[Z06] Harmonic vibration in chassis - 08 z
12-13-2014, 09:10 PM
#1
Racer
Thread Starter
Harmonic vibration in chassis - 08 z
I've had my 08 zo6 (hci car w kooks lt and catted x, 17k miles) for a couple of months now and I've noticed a vibration (vibration cones for a half second or so every other second) in the chassis at 80+ mph, it's noticeable in the seat as if it was from the rear of the car. I've swapped tires and wheels and and the vibration is unchanged. The vibration is in 5th or 6th gear. Is this a harmonic issue with the exhaust or is something worn out? Where to start if it's not normal?
12-13-2014, 11:07 PM
#3
12-14-2014, 09:20 AM
#5
Pro
The vibration you have described is known as a "Beat frequency".
A beat frequency will "come and then go". So to speak. A beat frequency is caused by two separate forcing frequencies that go in and then out of phase. Many of us have stood beside an 3600 rpm Ac induction motor and felt a slight increase and then a decrease. That will be a beat frequency. 3587 rotation going in and out of phase with the 60 Hz incoming line frequency.
Imagine two separate sinusoids. When the sinusoids are "in phase", they add together and can become very noticeable. When the two sinusoids' go "out of phase", the forces cancel each other out.
Imagine it as two people pushing a large mass from the south side with a force of 125IBs per person. Total force will be 250IBs of force and if this will overcome the static inertia of the mass, it will begin to move. Hence, displacement.

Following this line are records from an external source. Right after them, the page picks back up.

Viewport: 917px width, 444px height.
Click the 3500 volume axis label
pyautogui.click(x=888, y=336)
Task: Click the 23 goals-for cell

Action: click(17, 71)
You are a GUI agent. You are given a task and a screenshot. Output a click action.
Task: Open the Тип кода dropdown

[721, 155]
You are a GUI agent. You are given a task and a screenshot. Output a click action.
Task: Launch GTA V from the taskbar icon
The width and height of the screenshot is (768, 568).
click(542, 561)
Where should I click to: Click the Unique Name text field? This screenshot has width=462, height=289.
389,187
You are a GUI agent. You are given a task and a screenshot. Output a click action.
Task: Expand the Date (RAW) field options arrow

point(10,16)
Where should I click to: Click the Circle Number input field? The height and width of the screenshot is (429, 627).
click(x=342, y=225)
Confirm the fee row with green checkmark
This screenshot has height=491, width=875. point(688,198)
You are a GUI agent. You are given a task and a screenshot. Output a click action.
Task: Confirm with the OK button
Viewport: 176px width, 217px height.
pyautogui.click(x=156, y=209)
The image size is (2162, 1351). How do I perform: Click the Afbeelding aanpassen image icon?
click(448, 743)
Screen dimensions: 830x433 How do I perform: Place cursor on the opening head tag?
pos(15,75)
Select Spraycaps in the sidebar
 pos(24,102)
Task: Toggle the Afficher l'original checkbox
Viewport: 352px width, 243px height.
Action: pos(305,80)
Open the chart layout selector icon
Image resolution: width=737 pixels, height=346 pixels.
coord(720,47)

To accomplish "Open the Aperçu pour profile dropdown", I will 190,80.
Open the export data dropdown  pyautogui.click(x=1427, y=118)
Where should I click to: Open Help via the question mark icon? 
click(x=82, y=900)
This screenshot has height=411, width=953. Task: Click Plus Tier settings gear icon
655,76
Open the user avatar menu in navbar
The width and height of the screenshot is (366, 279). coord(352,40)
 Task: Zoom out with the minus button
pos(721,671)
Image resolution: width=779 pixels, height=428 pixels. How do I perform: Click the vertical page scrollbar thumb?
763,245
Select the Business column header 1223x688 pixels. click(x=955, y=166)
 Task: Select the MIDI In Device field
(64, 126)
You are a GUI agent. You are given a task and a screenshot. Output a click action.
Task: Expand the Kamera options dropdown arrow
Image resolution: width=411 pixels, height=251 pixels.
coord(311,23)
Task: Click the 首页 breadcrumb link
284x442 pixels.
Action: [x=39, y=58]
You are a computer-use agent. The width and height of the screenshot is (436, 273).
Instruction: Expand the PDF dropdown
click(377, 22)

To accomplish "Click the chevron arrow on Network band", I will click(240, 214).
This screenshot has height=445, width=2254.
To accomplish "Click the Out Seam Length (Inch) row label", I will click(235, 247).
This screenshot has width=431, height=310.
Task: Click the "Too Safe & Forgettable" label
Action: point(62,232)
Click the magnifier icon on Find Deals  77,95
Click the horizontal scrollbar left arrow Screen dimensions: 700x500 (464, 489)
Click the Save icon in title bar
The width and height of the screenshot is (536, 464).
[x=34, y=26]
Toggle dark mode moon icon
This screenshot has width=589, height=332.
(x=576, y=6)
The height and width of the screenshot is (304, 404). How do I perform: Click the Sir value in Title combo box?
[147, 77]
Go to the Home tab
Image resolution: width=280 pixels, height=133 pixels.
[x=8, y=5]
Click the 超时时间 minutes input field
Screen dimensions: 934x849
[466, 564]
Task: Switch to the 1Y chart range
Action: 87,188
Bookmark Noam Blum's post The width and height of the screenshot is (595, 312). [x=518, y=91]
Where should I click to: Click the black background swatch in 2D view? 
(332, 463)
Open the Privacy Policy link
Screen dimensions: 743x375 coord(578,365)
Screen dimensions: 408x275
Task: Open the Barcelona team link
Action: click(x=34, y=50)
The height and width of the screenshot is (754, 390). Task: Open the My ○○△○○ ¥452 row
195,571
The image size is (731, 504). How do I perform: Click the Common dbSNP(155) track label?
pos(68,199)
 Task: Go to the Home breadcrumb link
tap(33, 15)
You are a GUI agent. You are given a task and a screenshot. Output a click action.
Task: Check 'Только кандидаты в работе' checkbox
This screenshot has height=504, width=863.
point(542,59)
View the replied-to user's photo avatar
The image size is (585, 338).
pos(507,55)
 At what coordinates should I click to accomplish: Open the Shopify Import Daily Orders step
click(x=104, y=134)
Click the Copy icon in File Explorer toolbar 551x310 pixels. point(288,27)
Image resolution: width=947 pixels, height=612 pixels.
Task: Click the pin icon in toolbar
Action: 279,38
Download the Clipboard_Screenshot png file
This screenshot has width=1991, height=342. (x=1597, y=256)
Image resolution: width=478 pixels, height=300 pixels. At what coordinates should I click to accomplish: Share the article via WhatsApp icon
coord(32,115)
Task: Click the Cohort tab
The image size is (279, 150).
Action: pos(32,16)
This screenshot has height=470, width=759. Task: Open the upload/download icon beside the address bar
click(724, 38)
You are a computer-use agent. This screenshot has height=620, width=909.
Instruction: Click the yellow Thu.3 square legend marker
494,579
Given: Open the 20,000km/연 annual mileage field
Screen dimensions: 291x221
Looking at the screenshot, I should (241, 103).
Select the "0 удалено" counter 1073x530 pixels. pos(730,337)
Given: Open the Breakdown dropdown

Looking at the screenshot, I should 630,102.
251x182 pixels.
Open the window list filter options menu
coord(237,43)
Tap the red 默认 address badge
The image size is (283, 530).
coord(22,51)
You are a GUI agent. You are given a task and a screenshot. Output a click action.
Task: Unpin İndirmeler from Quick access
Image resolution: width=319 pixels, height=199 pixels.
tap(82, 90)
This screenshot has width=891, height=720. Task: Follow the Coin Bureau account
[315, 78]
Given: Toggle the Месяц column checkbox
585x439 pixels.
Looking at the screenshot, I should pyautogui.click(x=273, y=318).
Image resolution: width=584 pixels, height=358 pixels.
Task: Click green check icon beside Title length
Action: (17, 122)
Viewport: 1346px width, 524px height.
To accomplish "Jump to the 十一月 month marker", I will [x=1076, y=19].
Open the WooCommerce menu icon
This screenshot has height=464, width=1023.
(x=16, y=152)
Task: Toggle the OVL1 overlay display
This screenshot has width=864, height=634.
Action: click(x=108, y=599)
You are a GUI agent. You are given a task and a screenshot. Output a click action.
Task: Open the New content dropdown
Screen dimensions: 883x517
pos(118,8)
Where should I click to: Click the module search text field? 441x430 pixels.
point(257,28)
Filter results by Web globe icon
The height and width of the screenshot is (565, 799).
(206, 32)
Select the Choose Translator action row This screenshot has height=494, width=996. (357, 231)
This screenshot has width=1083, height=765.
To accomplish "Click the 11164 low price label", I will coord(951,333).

Now, same scenario. Same two people push on the same mass. One on the north side while the other is pushing from the south side. Both still apply 125 IBs of force. Total force applied, 250IBs. Total displacement? None.
To form a beat frequency two things are needed. 2 separate forcing frequencies and a slight delta between the 2. The period between the "peak to peak" vibration will be the difference in the two frequencies. If it seems to be .5 of 1 second from the highest vibration period to the next cycle, the separating frequency will be 2Hz or 120 CPM.
With all that said, If you can get an FFT analyzer or a Vibrations Analyst, this can be solved. I've done it on numerous occasions.
Keep in mind this also can be a natural frequency of some component being irritated by a force that will coincide with the natural frequency. This is then a resonance. However it still will be due to two separate frequencies and summation. This is not a Harmonic!
Tires and balancing?
I've written this before but I'll write it once again. A simple static correction will not properly address an out of balance situation due to the width of the rims and tires. It's called the L/D ratio. Ours borderline that value. When having these balanced ask for a dynamic solution. Place one weight near the inside edge of the rim and the other near the spokes on the inside.
Static, (Vector solution) assumes the extra mass (Uneven distribution), is at 1 location in relation to the 360 degree circumference. Very seldom will this happen.
Dynamic actually measures both planes and makes the correction in that plane opposite the heavy spot of the assembly.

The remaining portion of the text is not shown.